[Start of section]
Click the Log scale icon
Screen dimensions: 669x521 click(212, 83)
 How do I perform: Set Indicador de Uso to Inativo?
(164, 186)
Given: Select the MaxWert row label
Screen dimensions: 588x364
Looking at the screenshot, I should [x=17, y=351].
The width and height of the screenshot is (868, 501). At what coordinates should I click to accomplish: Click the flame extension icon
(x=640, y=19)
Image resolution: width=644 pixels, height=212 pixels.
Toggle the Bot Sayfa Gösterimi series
[End of section]
[Start of section]
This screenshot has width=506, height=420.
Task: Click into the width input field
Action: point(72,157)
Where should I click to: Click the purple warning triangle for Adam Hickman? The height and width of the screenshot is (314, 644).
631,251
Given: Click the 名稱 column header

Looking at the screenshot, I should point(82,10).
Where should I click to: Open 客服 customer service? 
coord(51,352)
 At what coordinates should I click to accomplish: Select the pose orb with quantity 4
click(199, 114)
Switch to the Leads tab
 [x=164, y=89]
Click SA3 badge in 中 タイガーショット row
[End of section]
[Start of section]
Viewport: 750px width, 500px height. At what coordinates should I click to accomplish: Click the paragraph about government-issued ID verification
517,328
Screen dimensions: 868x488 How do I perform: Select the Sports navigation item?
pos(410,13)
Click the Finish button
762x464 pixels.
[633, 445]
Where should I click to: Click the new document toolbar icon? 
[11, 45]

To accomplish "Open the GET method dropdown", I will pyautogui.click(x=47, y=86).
[End of section]
_Task_
Copy only this part of the entries above: the line with "Click the Log scale icon", the line with "Image resolution: width=644", and the lines between, all exactly as written.

_Answer box_
Click the Log scale icon
Screen dimensions: 669x521 click(212, 83)
 How do I perform: Set Indicador de Uso to Inativo?
(164, 186)
Given: Select the MaxWert row label
Screen dimensions: 588x364
Looking at the screenshot, I should [x=17, y=351].
The width and height of the screenshot is (868, 501). At what coordinates should I click to accomplish: Click the flame extension icon
(x=640, y=19)
Image resolution: width=644 pixels, height=212 pixels.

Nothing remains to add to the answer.